A pair of regular graphs are cospectral if and only if their complements are cospectral.

A pair of distance-regular graphs are cospectral if and only if they have the same intersection array.

Cospectral graphs can also be constructed by means of the Sunada method.

Another important source of cospectral graphs are the point-collinearity graphs and the line-intersection graphs of point-line geometries. These graphs are always cospectral but are often non-isomorphic.

==Cheeger inequality==
The famous Cheeger's inequality from Riemannian geometry has a discrete analogue involving the Laplacian matrix; this is perhaps the most important theorem in spectral graph theory and one of the most useful facts in algorithmic applications. It approximates the sparsest cut of a graph through the second eigenvalue of its Laplacian.

===Cheeger constant===

The Cheeger constant (also Cheeger number or isoperimetric number) of a graph is a numerical measure of whether or not a graph has a "bottleneck". The Cheeger constant as a measure of "bottleneckedness" is of great interest in many areas: for example, constructing well-connected networks of computers, card shuffling, and low-dimensional topology (in particular, the study of hyperbolic 3-manifolds).

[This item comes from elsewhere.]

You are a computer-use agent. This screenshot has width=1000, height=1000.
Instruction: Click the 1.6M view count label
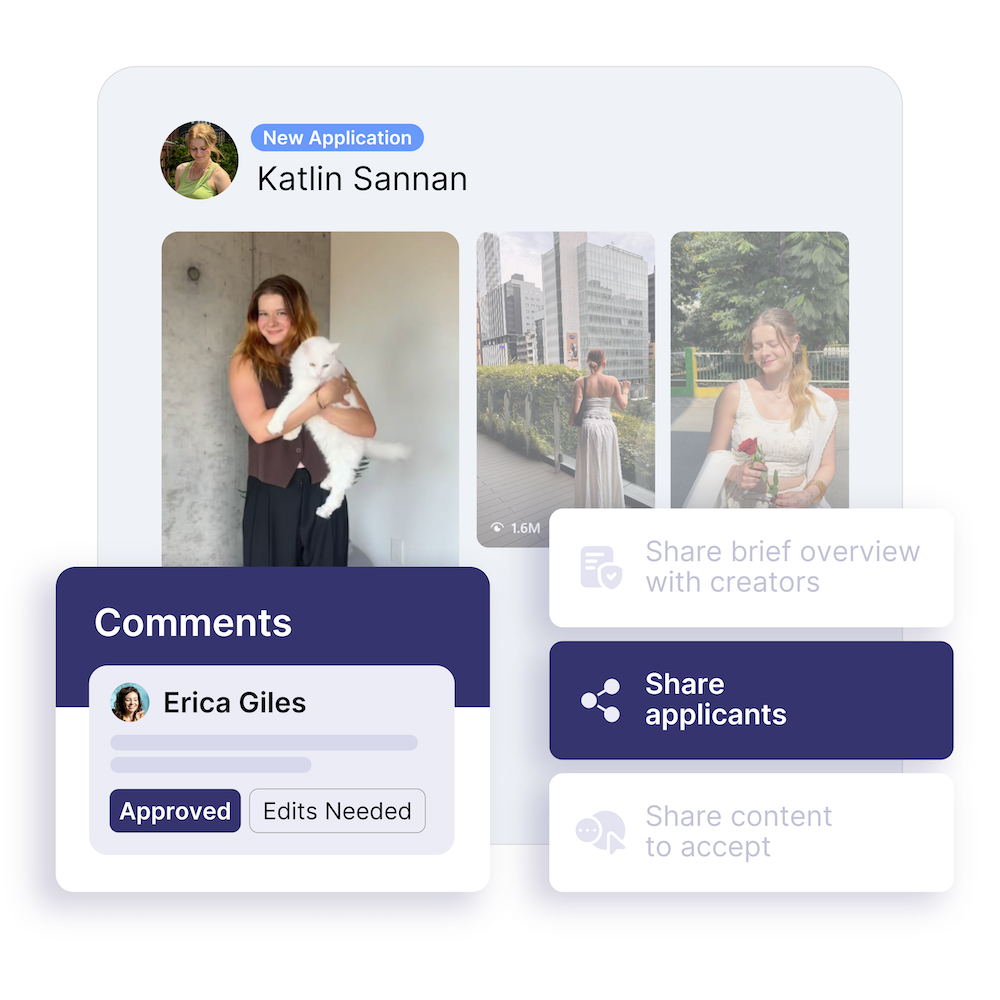pos(526,528)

More formally, the Cheeger constant h(G) of a graph G on n vertices is defined as
 $h(G) = \min_{0 < |S| \le \frac{n}{2} } \frac{|\partial(S)|}{|S|},$
where the minimum is over all nonempty sets S of at most n/2 vertices and ∂(S) is the edge boundary of S, i.e., the set of edges with exactly one endpoint in S.

===Cheeger inequality===
When the graph G is d-regular, there is a relationship between h(G) and the spectral gap d − λ_{2} of G. An inequality due to Dodziuk and independently Alon and Milman states that

 $\frac{1}{2}(d - \lambda_2) \le h(G) \le \sqrt{2d(d - \lambda_2)}.$

This inequality is closely related to the Cheeger bound for Markov chains and can be seen as a discrete version of Cheeger's inequality in Riemannian geometry.

For general connected graphs that are not necessarily regular, an alternative inequality is given by Chung
$\frac{1}{2} {\lambda} \le {\mathbf h}(G) \le \sqrt{2 \lambda},$
where $\lambda$ is the least nontrivial eigenvalue of the normalized Laplacian, and ${\mathbf h}(G)$ is the (normalized) Cheeger constant
  ${\mathbf h}(G) = \min_{\emptyset \not =S\subset V(G)}\frac{|\partial(S)|}{\min({\mathrm{vol}}(S), {\mathrm{vol}}(\bar{S}))}$
where ${\mathrm{vol}}(Y)$ is the sum of degrees of vertices in $Y$.

== Hoffman–Delsarte inequality ==
There is an eigenvalue bound for independent sets in regular graphs, originally due to Alan J. Hoffman and Philippe Delsarte.

Suppose that $G$ is a $k$-regular graph on $n$ vertices with least eigenvalue $\lambda_{\mathrm{min}}$. Then:$$\alpha(G) \leq \frac{n}{1 - \frac{k}{\lambda_{\mathrm{min}}}}$$where $\alpha(G)$ denotes its independence number.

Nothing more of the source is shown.